(Lucia Marani, ཿla Repubblica 30/9/2003, ཿAnsa 29/9/2003), 30 settembre 2003
Venti metri prima di arrivare all’altare della chiesa pentecostale di Sibiu (Transilvania), Ana Maria, 12 anni, figlia del re dei Rom romeni Florin Cioaba, ha raccolto i lembi del lungo abito da 4 mila dollari ed è scappata via, la tiara di diamanti traballando sulla testa, la marcia nuziale già iniziata, immobili i quattrocento invitati, gelato lo sposo
Venti metri prima di arrivare all’altare della chiesa pentecostale di Sibiu (Transilvania), Ana Maria, 12 anni, figlia del re dei Rom romeni Florin Cioaba, ha raccolto i lembi del lungo abito da 4 mila dollari ed è scappata via, la tiara di diamanti traballando sulla testa, la marcia nuziale già iniziata, immobili i quattrocento invitati, gelato lo sposo.

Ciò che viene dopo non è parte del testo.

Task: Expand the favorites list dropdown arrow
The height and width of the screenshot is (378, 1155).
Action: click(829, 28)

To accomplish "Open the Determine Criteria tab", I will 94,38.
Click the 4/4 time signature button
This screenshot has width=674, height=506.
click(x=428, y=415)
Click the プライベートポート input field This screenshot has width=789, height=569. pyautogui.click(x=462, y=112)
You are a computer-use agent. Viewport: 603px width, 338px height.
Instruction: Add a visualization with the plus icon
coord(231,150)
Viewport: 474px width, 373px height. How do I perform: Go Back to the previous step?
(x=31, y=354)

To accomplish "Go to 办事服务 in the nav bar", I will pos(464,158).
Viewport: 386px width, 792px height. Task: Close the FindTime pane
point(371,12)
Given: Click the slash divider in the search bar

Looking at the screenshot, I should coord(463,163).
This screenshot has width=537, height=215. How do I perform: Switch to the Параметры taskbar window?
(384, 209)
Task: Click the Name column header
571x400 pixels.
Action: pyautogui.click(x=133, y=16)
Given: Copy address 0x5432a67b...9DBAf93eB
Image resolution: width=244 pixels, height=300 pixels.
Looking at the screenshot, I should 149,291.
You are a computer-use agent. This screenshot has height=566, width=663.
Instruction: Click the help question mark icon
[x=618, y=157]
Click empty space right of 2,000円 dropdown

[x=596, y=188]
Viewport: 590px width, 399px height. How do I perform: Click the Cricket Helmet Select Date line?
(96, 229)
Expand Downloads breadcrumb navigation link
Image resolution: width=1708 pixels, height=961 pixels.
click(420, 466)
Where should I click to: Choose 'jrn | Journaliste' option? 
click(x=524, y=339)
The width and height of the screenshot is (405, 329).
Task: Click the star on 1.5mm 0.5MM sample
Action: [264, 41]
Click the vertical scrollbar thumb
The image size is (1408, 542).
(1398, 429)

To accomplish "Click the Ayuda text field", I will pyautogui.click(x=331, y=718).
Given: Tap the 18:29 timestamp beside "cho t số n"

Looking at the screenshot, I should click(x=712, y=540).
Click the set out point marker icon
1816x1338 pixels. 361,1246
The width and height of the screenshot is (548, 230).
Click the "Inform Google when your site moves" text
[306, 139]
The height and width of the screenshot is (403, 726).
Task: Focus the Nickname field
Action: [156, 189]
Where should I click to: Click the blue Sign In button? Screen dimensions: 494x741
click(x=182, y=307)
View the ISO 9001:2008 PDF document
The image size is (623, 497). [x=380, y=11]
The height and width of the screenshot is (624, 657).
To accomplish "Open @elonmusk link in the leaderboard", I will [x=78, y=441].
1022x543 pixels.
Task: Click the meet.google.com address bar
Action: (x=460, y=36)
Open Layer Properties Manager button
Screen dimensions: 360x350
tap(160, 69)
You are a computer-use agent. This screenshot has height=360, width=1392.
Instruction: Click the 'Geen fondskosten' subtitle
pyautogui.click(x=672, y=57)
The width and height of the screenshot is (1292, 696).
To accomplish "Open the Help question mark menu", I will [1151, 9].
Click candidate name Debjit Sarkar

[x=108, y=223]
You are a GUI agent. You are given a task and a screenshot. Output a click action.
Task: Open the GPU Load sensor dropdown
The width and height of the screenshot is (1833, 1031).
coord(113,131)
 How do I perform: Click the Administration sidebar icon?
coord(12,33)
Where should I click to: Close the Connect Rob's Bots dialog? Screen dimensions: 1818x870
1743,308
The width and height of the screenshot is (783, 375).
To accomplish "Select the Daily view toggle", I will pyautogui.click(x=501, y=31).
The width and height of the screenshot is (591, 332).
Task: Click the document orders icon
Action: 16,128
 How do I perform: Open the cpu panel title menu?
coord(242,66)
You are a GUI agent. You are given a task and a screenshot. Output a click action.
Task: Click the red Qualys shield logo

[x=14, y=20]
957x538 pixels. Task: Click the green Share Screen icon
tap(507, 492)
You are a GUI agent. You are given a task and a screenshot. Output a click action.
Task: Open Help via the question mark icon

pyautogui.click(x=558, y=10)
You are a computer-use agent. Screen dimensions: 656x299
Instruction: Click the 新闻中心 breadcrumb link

Il padre l’ha velocemente raggiunta nel portone in cui s’era rifugiata e, dopo 15 minuti di minacce, l’ha riportata in chiesa, da Birita Mihai, alto, magro, 15 anni, suo promesso da 7. Oltre a una dote composta da 500 monete d’oro, un’automobile di lusso e una casa, suo padre ha offerto un banchetto con 300 bottiglie di vino, 150 di whisky, 50 maiali e 10 mila sarmale, involtini di foglia di vite e cavolo. Il portavoce del re: "Ana Maria era solo molto emozionata: per questo era triste. D’altra parte era il giorno più bello della sua vita".